Bonn ist für den Bundeskanzler ein besonderer Ort - politisch und prsönlich

Bonn ist für Merz ein besonderer Ort. Hier hat er studiert, eine Familie gegründet und er gehört zu den letzten Berliner Spitzenpolitikern, die in den 90ern noch im Bundestag am Rhein gesessen haben. Nun präsentiert er sich als Kanzler, der es mit einem „tiefen Epochenbruch“ zu tun habe. Es sei nicht die Zeit, in der man „einfach mal ein bisschen regieren“ könne. Sozialstaat, Ukraine-Krieg, Wirtschaftsstandort, Trump, Nato – Merz führt die NRW-CDU durch sein tägliches Gebirge an Herausforderungen, die an die großen bundesrepublikanischen Debatten um Westbindung und Wiederbewaffnung heranreichten.

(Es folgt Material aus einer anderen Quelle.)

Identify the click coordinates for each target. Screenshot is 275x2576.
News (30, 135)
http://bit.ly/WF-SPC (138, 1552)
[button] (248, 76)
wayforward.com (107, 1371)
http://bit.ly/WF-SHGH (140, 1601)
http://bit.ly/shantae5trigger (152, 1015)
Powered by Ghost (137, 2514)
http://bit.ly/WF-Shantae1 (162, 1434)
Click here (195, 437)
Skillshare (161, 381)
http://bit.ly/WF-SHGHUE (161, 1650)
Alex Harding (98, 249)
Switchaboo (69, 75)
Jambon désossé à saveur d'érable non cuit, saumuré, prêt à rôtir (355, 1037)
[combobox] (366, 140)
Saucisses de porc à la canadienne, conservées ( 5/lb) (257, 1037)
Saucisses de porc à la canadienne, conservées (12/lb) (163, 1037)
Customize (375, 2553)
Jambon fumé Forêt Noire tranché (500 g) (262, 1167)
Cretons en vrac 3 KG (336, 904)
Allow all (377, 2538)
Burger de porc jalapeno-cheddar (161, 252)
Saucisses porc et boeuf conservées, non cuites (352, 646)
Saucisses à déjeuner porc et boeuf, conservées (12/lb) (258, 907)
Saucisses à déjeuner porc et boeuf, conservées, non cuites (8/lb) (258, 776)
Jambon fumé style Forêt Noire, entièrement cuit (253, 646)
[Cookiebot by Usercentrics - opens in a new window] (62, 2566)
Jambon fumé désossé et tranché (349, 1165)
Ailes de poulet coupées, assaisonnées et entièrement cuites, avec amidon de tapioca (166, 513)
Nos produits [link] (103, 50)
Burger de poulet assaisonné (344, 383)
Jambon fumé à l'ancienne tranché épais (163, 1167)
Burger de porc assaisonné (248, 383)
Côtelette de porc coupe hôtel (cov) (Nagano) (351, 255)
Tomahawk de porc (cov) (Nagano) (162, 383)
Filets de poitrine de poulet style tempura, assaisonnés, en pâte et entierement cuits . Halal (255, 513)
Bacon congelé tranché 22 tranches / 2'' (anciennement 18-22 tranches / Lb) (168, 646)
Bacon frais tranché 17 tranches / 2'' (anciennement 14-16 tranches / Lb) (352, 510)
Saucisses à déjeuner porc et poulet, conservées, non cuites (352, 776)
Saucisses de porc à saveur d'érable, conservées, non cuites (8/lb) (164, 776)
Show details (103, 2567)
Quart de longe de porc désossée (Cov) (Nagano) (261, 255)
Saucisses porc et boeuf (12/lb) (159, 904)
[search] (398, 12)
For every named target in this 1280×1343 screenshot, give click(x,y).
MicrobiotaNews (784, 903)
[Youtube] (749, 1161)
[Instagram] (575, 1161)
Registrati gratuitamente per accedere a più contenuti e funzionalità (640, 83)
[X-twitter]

Ob diese historische Folie hilft, mehr Verständnis für die aktuellen Auseinandersetzungen zwischen Union und SPD und die schwachen Umfragewerte zu finden? Merz, der über Jahre am Rednerpult jeden Saal anzünden konnte, plätschert eher dürftiger Applaus entgegen. Vermutlich ist ihm das diesmal aber egal.

 

In zwei Wochen stehen in NRW Kommunalwahlen an. Fast 14 Millionen Menschen werden zur Urne gerufen, mehr als in etlichen EU-Mitgliedsstaaten bei nationalen Wahlen. Die schlechte bundespolitische Stimmung für Union und SPD verhagelt vielen Wahlkämpfern an Rhein und Ruhr die Erfolgsaussichten. Die AfD steht womöglich recht leistungslos vor einer Verdreifachung ihres Ergebnisses von 2020, das damals nur bei gut 5 Prozent im Landesschnitt lag. Von Merz-Euphorie ist deshalb in Bonn wenig zu spüren.

Anders als in der Vorwoche bei der Niedersachsen-CDU in Osnabrück feiert der Polarisier a.D. überraschend den Kompromiss und behandelt die SPD auffallend pfleglich. Der Kanzler im Kammerton. „Wir muten den Sozialdemokraten etwas zu. Die uns auch“, sagt Merz. Man wolle „mit den Sozialdemokraten zusammen zeigen“, dass man den Sozialstaat reformieren und das Modell Deutschland wieder flottkriegen kann.

Merz will nicht von „der letzten Patrone“ der Demokratie reden

Zugleich scheint sich Merz irgendwie vor der sich selbsterfüllenden Prophezeiung zu fürchten, dass das Land kurz vor der Machtübernahme der AfD stehen könnte: „Ich halten nicht so viel davon, von der letzten Patrone zu sprechen.“ Schönen Gruß an Markus Söder.

Für die Parteitagsseele hat der Kanzler diesmal nicht so viel im Angebot. Höchstens ein bisschen soziale Rosskur: „Wir werden dieses System ändern. So wie es jetzt ist im sogenannten Bürgergeld kann es nicht bleiben und wird es nicht bleiben.“ Auch ein wenig Annalena Baerbock-Spott geht immer: „Diese Dame, die sich jetzt in New York aufhält.“ Höhnisches Gelächter.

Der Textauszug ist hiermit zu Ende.